Computer Science Department
School of Computer Science, Carnegie Mellon University
Automatic Modeling and Localization for Object Recognition
Mark Damon Wheeler
In this thesis, we present novel algorithms for localizing 3D objects in 3D range-image data (3D-3D localization) and for localizing 3D objects in 2D intensity-image data (3D-2D localization). Our localization algorithms utilize robust statistical techniques to reduce the sensitivity of the algorithms to the noise, clutter, missing data, and occlusion which are common in real images. Our localization results demonstrate that our algorithms can accurately determine the pose in noisy, cluttered images despite significant errors in the initial pose estimate.

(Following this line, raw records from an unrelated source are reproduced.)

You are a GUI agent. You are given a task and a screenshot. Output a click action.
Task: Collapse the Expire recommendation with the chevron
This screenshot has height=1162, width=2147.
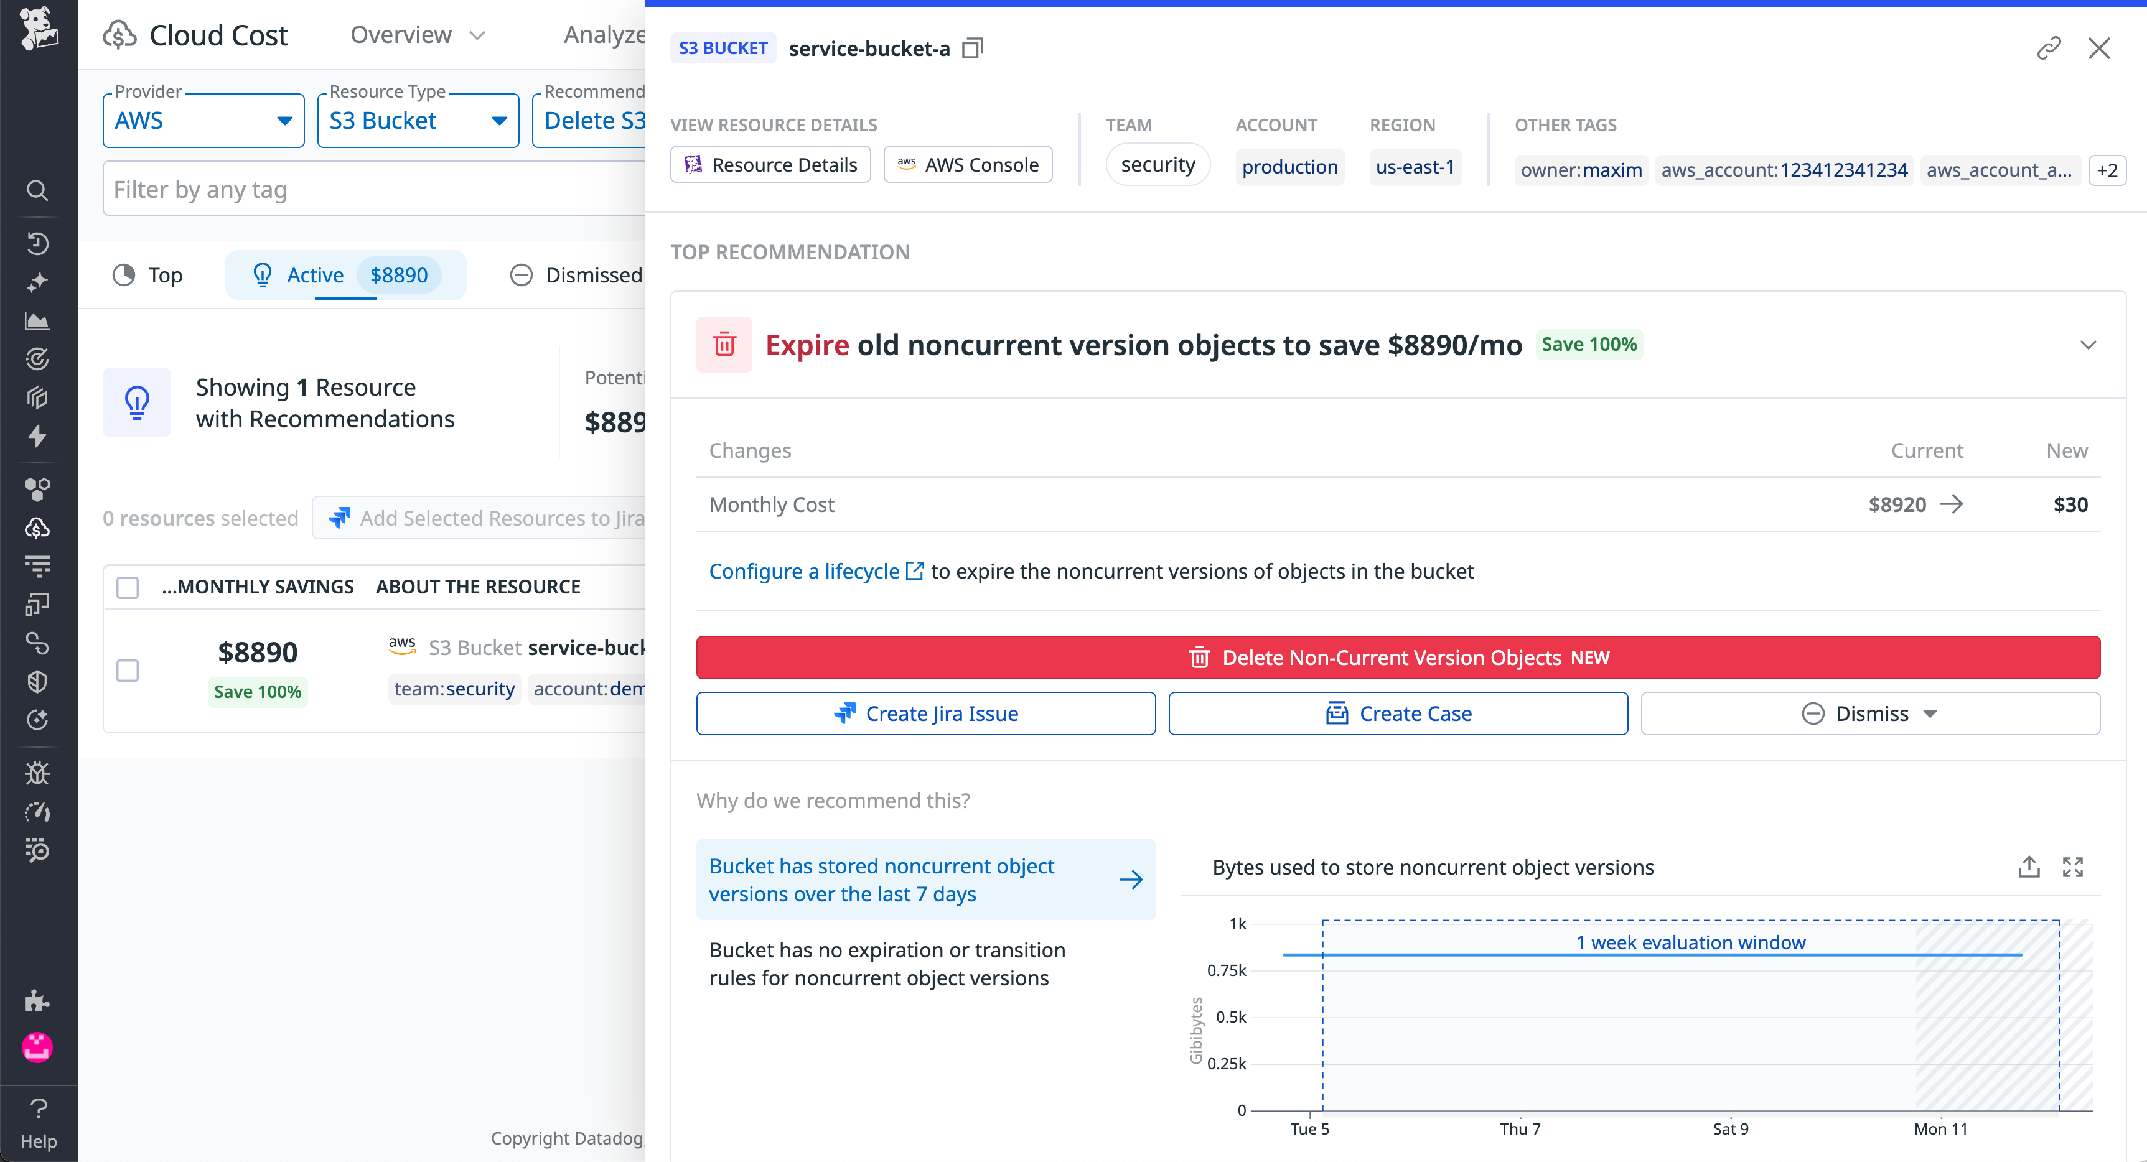pyautogui.click(x=2088, y=344)
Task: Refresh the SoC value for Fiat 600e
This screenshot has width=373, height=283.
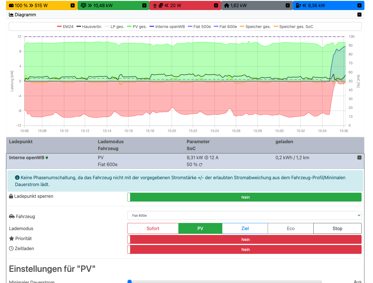Action: click(x=201, y=165)
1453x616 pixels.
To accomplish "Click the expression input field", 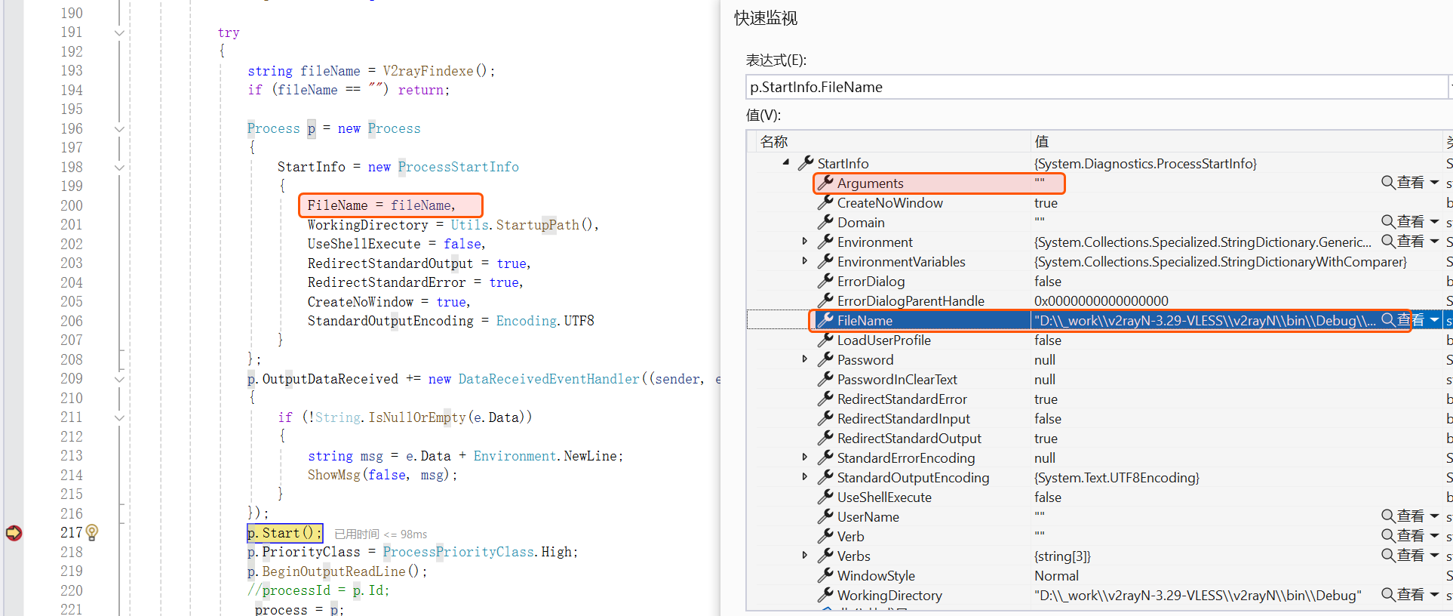I will pyautogui.click(x=1094, y=87).

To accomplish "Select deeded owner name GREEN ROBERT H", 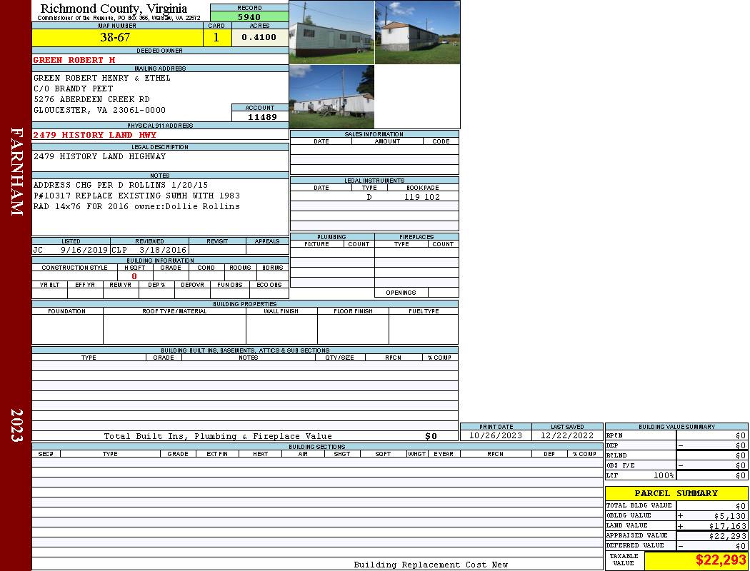I will pos(74,60).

Acquiring accurate object models that facilitate localization is also of great practical importance for object recognition. In the past, models for recognition and localization were typically created by hand using computer-aided design (CAD) tools. Manual modeling suffers from expense and accuracy limitations. In this thesis, we present novel algorithms to automatically construct object-localization models from many images of the object. We present a consensus-search approach to determine which parts of the image justifiably constitute inclusion in the model. Using this approach, our modeling algorithms are relatively insensitive to the imperfections and noise typical of real image data. Our results demonstrate that our modeling algorithms can construct very accurate geometric models from rather noisy input data.
Our robust algorithms for modeling and localization in many ways unify the treatment of these problems in the range image and intensity image domains. The modeling and localization framework presented in this thesis provides a sound basis for building reliable object-recognition systems.
We have analyzed the performance of our modeling and localization algorithms on a wide variety of objects. Our results demonstrate that that our algorithms improve upon previous approaches in terms of accuracy and reduced sensitivity to the typical imperfections of real image data.